WHAT YOU HAVE TO DO ▸ Copy out all of the rows below, replacing "GUI agent" with "desktop agent" and leaving everything else unchanged.
--- Start MATERIAL SHOWN ---
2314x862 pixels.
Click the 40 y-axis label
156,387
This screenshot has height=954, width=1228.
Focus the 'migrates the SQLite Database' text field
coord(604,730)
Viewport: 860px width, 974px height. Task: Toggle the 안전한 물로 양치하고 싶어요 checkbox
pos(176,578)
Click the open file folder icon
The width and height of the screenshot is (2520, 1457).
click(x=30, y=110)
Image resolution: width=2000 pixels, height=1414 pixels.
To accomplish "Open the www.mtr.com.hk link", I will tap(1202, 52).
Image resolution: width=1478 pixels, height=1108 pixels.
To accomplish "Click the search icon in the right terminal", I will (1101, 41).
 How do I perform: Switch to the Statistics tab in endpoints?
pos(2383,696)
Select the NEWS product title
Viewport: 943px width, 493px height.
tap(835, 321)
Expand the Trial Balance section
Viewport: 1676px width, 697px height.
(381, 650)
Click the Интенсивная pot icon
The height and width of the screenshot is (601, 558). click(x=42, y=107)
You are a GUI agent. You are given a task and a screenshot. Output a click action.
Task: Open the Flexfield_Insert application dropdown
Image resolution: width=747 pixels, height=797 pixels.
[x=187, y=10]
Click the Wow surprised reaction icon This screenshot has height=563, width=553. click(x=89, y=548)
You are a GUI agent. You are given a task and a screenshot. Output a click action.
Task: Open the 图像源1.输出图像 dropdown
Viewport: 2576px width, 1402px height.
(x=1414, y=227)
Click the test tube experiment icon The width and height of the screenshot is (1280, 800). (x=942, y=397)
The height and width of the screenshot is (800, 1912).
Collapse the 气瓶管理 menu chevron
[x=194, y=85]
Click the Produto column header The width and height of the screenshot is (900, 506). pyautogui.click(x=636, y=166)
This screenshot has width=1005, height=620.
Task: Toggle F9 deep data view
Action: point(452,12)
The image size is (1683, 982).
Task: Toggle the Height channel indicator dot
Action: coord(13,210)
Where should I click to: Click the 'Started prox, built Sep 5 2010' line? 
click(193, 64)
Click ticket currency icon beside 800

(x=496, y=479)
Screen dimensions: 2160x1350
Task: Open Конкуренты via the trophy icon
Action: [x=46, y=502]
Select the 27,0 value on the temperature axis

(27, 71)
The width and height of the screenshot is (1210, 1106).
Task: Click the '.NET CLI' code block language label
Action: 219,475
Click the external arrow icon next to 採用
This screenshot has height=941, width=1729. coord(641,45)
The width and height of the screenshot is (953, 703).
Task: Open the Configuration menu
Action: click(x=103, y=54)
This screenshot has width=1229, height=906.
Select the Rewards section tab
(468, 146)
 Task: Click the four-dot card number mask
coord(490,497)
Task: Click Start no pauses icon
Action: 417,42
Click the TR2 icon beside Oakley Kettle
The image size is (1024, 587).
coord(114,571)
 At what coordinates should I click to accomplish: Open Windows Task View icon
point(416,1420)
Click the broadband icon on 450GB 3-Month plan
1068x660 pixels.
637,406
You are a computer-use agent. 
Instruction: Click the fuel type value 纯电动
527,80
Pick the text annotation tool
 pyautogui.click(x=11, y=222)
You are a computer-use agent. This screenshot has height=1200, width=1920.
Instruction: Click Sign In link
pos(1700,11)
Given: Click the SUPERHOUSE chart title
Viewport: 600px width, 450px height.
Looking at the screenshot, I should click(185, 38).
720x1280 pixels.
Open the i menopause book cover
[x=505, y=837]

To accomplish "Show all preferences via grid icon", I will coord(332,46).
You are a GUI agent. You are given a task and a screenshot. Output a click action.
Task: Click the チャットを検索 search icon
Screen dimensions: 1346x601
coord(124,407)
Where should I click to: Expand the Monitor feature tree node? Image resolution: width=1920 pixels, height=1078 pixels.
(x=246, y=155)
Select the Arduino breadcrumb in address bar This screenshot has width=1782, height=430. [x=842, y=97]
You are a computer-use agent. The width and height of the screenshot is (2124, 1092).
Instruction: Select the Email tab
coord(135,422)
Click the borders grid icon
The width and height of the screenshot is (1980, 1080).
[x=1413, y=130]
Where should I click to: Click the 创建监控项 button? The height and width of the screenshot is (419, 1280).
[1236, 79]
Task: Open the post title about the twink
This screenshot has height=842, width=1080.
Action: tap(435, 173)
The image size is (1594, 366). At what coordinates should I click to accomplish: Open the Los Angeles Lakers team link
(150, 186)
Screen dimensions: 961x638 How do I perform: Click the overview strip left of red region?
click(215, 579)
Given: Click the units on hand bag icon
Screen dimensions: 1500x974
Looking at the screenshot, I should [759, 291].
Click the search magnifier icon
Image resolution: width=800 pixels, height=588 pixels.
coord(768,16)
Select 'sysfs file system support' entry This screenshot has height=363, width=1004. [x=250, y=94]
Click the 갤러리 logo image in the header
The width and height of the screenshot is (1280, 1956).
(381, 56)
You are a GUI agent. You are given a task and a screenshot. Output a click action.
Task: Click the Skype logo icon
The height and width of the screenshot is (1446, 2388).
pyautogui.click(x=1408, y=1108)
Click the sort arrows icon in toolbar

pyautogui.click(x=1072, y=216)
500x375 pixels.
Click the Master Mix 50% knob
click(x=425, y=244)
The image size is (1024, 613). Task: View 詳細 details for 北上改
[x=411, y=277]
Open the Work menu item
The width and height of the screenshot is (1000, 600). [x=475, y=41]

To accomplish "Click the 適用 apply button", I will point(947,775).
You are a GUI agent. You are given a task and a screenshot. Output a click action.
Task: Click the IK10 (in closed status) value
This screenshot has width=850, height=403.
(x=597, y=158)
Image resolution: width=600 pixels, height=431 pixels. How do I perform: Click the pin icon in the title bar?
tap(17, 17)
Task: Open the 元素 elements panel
--- End MATERIAL SHOWN ---
CORRECT ANSWER ▸
2314x862 pixels.
Click the 40 y-axis label
156,387
This screenshot has height=954, width=1228.
Focus the 'migrates the SQLite Database' text field
coord(604,730)
Viewport: 860px width, 974px height. Task: Toggle the 안전한 물로 양치하고 싶어요 checkbox
pos(176,578)
Click the open file folder icon
The width and height of the screenshot is (2520, 1457).
click(x=30, y=110)
Image resolution: width=2000 pixels, height=1414 pixels.
To accomplish "Open the www.mtr.com.hk link", I will tap(1202, 52).
Image resolution: width=1478 pixels, height=1108 pixels.
To accomplish "Click the search icon in the right terminal", I will (1101, 41).
 How do I perform: Switch to the Statistics tab in endpoints?
pos(2383,696)
Select the NEWS product title
Viewport: 943px width, 493px height.
tap(835, 321)
Expand the Trial Balance section
Viewport: 1676px width, 697px height.
(381, 650)
Click the Интенсивная pot icon
The height and width of the screenshot is (601, 558). click(x=42, y=107)
You are a desktop agent. You are given a task and a screenshot. Output a click action.
Task: Open the Flexfield_Insert application dropdown
Image resolution: width=747 pixels, height=797 pixels.
[x=187, y=10]
Click the Wow surprised reaction icon This screenshot has height=563, width=553. click(x=89, y=548)
You are a desktop agent. You are given a task and a screenshot. Output a click action.
Task: Open the 图像源1.输出图像 dropdown
Viewport: 2576px width, 1402px height.
(x=1414, y=227)
Click the test tube experiment icon The width and height of the screenshot is (1280, 800). (x=942, y=397)
The height and width of the screenshot is (800, 1912).
Collapse the 气瓶管理 menu chevron
[x=194, y=85]
Click the Produto column header The width and height of the screenshot is (900, 506). pyautogui.click(x=636, y=166)
This screenshot has width=1005, height=620.
Task: Toggle F9 deep data view
Action: point(452,12)
The image size is (1683, 982).
Task: Toggle the Height channel indicator dot
Action: coord(13,210)
Where should I click to: Click the 'Started prox, built Sep 5 2010' line? 
click(193, 64)
Click ticket currency icon beside 800

(x=496, y=479)
Screen dimensions: 2160x1350
Task: Open Конкуренты via the trophy icon
Action: [x=46, y=502]
Select the 27,0 value on the temperature axis

(27, 71)
The width and height of the screenshot is (1210, 1106).
Task: Click the '.NET CLI' code block language label
Action: 219,475
Click the external arrow icon next to 採用
This screenshot has height=941, width=1729. coord(641,45)
The width and height of the screenshot is (953, 703).
Task: Open the Configuration menu
Action: click(x=103, y=54)
This screenshot has width=1229, height=906.
Select the Rewards section tab
(468, 146)
 Task: Click the four-dot card number mask
coord(490,497)
Task: Click Start no pauses icon
Action: 417,42
Click the TR2 icon beside Oakley Kettle
The image size is (1024, 587).
coord(114,571)
 At what coordinates should I click to accomplish: Open Windows Task View icon
point(416,1420)
Click the broadband icon on 450GB 3-Month plan
1068x660 pixels.
637,406
You are a computer-use agent. 
Instruction: Click the fuel type value 纯电动
527,80
Pick the text annotation tool
 pyautogui.click(x=11, y=222)
You are a computer-use agent. This screenshot has height=1200, width=1920.
Instruction: Click Sign In link
pos(1700,11)
Given: Click the SUPERHOUSE chart title
Viewport: 600px width, 450px height.
Looking at the screenshot, I should click(185, 38).
720x1280 pixels.
Open the i menopause book cover
[x=505, y=837]

To accomplish "Show all preferences via grid icon", I will coord(332,46).
You are a desktop agent. You are given a task and a screenshot. Output a click action.
Task: Click the チャットを検索 search icon
Screen dimensions: 1346x601
coord(124,407)
Where should I click to: Expand the Monitor feature tree node? Image resolution: width=1920 pixels, height=1078 pixels.
(x=246, y=155)
Select the Arduino breadcrumb in address bar This screenshot has width=1782, height=430. [x=842, y=97]
You are a computer-use agent. The width and height of the screenshot is (2124, 1092).
Instruction: Select the Email tab
coord(135,422)
Click the borders grid icon
The width and height of the screenshot is (1980, 1080).
[x=1413, y=130]
Where should I click to: Click the 创建监控项 button? The height and width of the screenshot is (419, 1280).
[1236, 79]
Task: Open the post title about the twink
This screenshot has height=842, width=1080.
Action: tap(435, 173)
The image size is (1594, 366). At what coordinates should I click to accomplish: Open the Los Angeles Lakers team link
(150, 186)
Screen dimensions: 961x638 How do I perform: Click the overview strip left of red region?
click(215, 579)
Given: Click the units on hand bag icon
Screen dimensions: 1500x974
Looking at the screenshot, I should [759, 291].
Click the search magnifier icon
Image resolution: width=800 pixels, height=588 pixels.
coord(768,16)
Select 'sysfs file system support' entry This screenshot has height=363, width=1004. [x=250, y=94]
Click the 갤러리 logo image in the header
The width and height of the screenshot is (1280, 1956).
(381, 56)
You are a desktop agent. You are given a task and a screenshot. Output a click action.
Task: Click the Skype logo icon
The height and width of the screenshot is (1446, 2388).
pyautogui.click(x=1408, y=1108)
Click the sort arrows icon in toolbar

pyautogui.click(x=1072, y=216)
500x375 pixels.
Click the Master Mix 50% knob
click(x=425, y=244)
The image size is (1024, 613). Task: View 詳細 details for 北上改
[x=411, y=277]
Open the Work menu item
The width and height of the screenshot is (1000, 600). [x=475, y=41]

To accomplish "Click the 適用 apply button", I will point(947,775).
You are a desktop agent. You are given a task and a screenshot. Output a click action.
Task: Click the IK10 (in closed status) value
This screenshot has width=850, height=403.
(x=597, y=158)
Image resolution: width=600 pixels, height=431 pixels. How do I perform: Click the pin icon in the title bar?
tap(17, 17)
Task: Open the 元素 elements panel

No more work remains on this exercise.